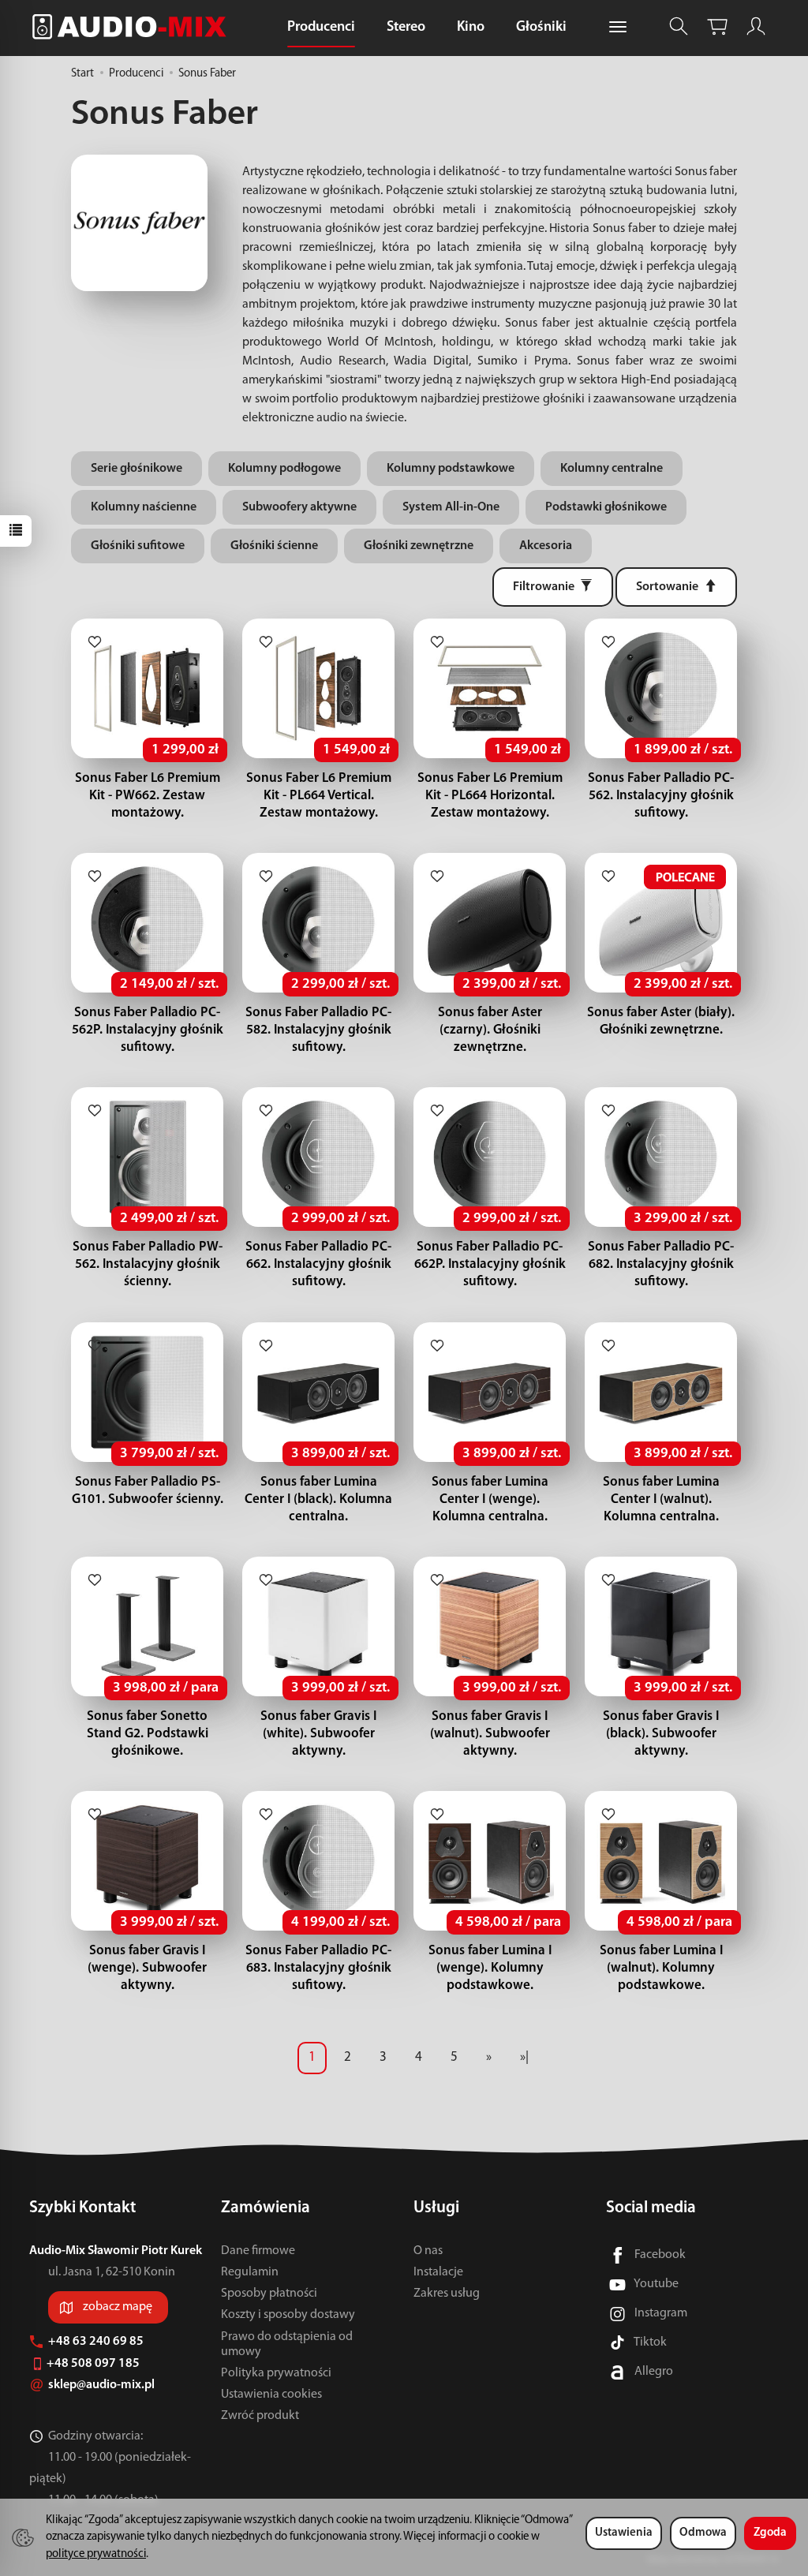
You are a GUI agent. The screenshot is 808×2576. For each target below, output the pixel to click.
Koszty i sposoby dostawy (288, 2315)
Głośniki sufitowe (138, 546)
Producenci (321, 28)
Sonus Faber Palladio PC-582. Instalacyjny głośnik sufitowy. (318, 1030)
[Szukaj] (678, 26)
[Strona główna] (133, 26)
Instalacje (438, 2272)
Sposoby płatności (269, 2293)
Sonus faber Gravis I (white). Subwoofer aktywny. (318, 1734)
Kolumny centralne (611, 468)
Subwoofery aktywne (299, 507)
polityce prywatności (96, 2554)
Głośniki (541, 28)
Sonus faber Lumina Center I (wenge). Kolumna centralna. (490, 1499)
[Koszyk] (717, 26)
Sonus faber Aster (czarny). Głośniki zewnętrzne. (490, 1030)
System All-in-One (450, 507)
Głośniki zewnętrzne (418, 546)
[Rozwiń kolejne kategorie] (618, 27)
━━━━━━━━━━━━━━━━━━━━
◆ Task goal:
Please reproduce exactly the lines in the listing above from the one containing "Sposoby płatności (269, 2293)" through the one containing "Głośniki (541, 28)", both included, and nothing more.

◆ Answer for this exercise:
Sposoby płatności (269, 2293)
Sonus faber Gravis I (white). Subwoofer aktywny. (318, 1734)
Kolumny centralne (611, 468)
Subwoofery aktywne (299, 507)
polityce prywatności (96, 2554)
Głośniki (541, 28)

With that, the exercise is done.